Imajinasinya melayang ke sana kemari. Tinggi dan panjang. Lebih dari setengah karung kerupuk tidak terasa sudah dihabiskannya. “Krupuknya enak juga,” kata Beni dalam hati. Tangannya terus mengaduk-aduk kerupuk ke dalam karung. Satu per satu diangkatnya ke mulut. Sesampainya Beni di rumah, kerupuk yang tersisa tinggal satu. Beni turun dengan uang dan karung kerupuk yang sudah kosong.

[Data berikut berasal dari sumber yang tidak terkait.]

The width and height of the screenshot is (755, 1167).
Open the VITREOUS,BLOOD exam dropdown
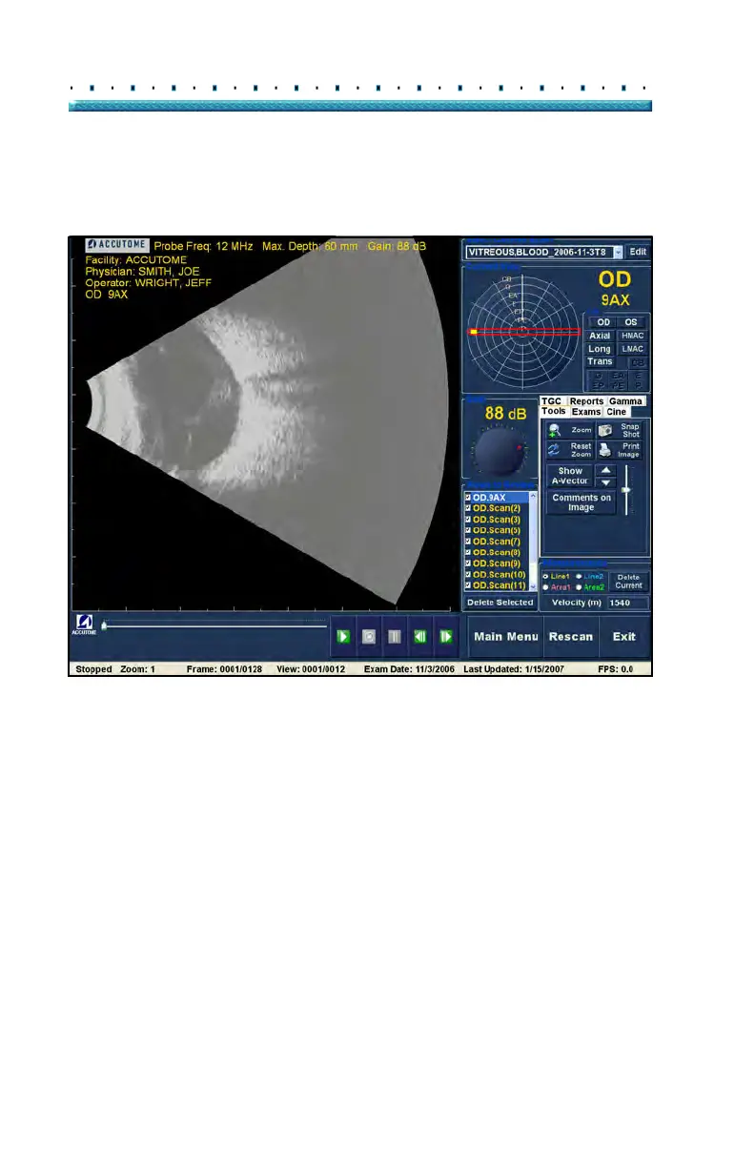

Giginya menopang kerupuk terakhir sementara kedua tangannya menggulung-gulung karung kerupuk. 

Mata Beni begitu terkejut dikala dia melihat gambar wanita gendut dengan tahi lalat di atas bibirnya. “Kerupuk ibu Ross. Enak, sehat, dan bernutrisi. Tanpa bahan pengawet dan pemutih. Terbuat dari 100 ikan bandeng asli. Dijamin HALAL.”

Kerupuk yang ada diantara gigi Beni jatuh perlahan menyentuh tanah. Tangannya mulai mengeluarkan bercak aneh. Kulitnya teriritasi dan memerah. Seketika rasa gatalnya langsung menjalar ke seluruh tubuh.
Tuhan tidak pernah tidur. Dia selalu menyaksikan detik demi detik yang dilakukan manusia di bumi. Bahkan ketika kita tidur, tuhan tidak pernah pergi untuk beristirahat. 

Balasan itu selalu ada. Yang baik akan dibalas dengan kebaikan. Sedangkan yang buruk akan dibalas dengan keburukan. Bahkan sebuah amalan yang hanya sekecil biji dzaroh. Bukankah tuhan itu maha melihat lagi maha mengetahui?